Text block:
The most emotional and heartbreaking toll lies where parents are forever advocating for their child, trying all their efforts every single day, repeating the same diagnosis and same requests over and over.
For parents, advocacy gets time-consuming as well as they are emotionally and physically exhausted with time. They lost all the hopes and dreams they once planned for their children resulting in grief and sorrow because the parenting, they expected turned into something they had never thought of. With time, they get emotionally, socially, physically, mentally exhausted, and depleted.
The introduction of the National Disability Scheme (NDIS) was meant to change many things for the disabled, their families, and carers, every 12 months you are trying to prove the existence of the disability, forever having to justify your child's needs.
The NDIS planners are uneducated within the disability and or medical field (TAT medical and care advice arent making advice on individual requirements, assessments are made on what would ordinarily be expected of a condition, not based on co-morbidities how they impact each other and or the care requirements, not all children and diagnosis and or prognosis along with treatment plans are the same)
The expectation on parents can be horrific and should be assessed based on what is expected and what opportunities are available for work etc of the everyday family, and support should be allocated and assigned based on that parents and caregivers should have the ability to work if they choose even if the child is an infant, as the everyday ordinary family has the opportunity or choice to leave the infant at a child care centre from birth. The parents in these circumstances don’t have that opportunity.
Some parents develop PTSD, Anxiety as they have seen their children in traumatic, life-and-death situations. They had been with them in their painful surgeries and enervating months and years of rehabilitation. Parents of ventilated children and or tracheotomy or overnight care requirements have no peace of mind, risking their health due to sleep loss and exhaustion.
NDIS should provide allocated support for Mental health support of parents and or caregivers, they should have a key responsibility to ensure planning covers the ability of parents to have self-care, as burnout of parents is significant.
Our parents have had to fight hard for their children to involve them in daily life activities and regular-based programs at schools. Helping to develop and maintain friends for your child can be difficult and heartbreaking.

Supplied entries:
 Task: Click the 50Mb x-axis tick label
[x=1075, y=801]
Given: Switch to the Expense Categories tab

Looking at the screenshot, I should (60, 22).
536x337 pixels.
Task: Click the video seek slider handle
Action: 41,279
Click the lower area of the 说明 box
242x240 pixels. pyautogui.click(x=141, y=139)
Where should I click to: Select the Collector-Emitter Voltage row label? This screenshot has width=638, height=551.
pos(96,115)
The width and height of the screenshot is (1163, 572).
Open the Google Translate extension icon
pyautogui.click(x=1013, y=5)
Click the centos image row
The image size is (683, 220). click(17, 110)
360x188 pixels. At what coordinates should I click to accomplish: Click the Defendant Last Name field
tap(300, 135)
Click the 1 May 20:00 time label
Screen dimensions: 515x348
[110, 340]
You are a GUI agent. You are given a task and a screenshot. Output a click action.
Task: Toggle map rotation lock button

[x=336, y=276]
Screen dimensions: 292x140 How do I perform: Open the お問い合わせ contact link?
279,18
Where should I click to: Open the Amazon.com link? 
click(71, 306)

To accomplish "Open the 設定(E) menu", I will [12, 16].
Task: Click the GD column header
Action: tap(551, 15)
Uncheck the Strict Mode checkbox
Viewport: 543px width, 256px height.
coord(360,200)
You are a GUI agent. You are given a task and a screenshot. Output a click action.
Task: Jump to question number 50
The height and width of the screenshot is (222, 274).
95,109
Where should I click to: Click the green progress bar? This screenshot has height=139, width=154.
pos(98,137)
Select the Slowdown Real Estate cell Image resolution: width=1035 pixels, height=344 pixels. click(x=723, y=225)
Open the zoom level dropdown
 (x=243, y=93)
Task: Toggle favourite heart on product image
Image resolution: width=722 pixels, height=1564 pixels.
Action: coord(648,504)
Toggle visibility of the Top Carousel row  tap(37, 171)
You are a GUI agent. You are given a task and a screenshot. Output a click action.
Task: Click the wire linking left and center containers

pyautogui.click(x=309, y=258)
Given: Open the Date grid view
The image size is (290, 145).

Questions on the material:
1) Copy the passage on parents of disabled children and the NDIS word for word, between "The most emotional" and "your child's needs.", inclusive.
2) Proceed with the passage on parents of disabled children and the NDIS, continuing it after its final sentence.

Expected outputs:
1)
The most emotional and heartbreaking toll lies where parents are forever advocating for their child, trying all their efforts every single day, repeating the same diagnosis and same requests over and over.
For parents, advocacy gets time-consuming as well as they are emotionally and physically exhausted with time. They lost all the hopes and dreams they once planned for their children resulting in grief and sorrow because the parenting, they expected turned into something they had never thought of. With time, they get emotionally, socially, physically, mentally exhausted, and depleted.
The introduction of the National Disability Scheme (NDIS) was meant to change many things for the disabled, their families, and carers, every 12 months you are trying to prove the existence of the disability, forever having to justify your child's needs.

2)
You can lose hope as your once plan of having children didn’t look like this instead it resulted in grief and sorrow because the parenting, they expected turned into something they had never thought. With time, they get emotionally, socially, physically, mentally exhausted, and depleted.
Parents have had to suffer the taunting nature of society against their children. They may say nothing but we see the stares. Inclusion has certainly come a long way, needs to come a lot further.
Parents have put their lives on hold. Parents need more offered support, financially, physically, and emotionally from the beginning As a parent accepting diagnosis and your new life and the emotions that go with that can reduce depression and stress in parents with children suffering from disabilities, and Self-compassion may fuel parent resiliency. In 2014 Pediatrics study showed: Peer-led groups treat distress in parents of kids with autism. Over the last decade, studies had shown that parents of children with a range of disabilities leading to medical and psychological issues like cerebral palsy, autism, and Down syndrome have higher rates of depression and stress than other parents. This 2013 Australian report provides a good overview of our unique mental health challenges: Enhancing support for the mental health of parents and careers of children with disabilities. The most evident resource needs involve health care. Disabled children require not only high-quality primary care, but often require multifaceted specialized care on a long-term basis. Ideally, children with complicated cases will have a team of specialists who work together in a multidisciplinary approach.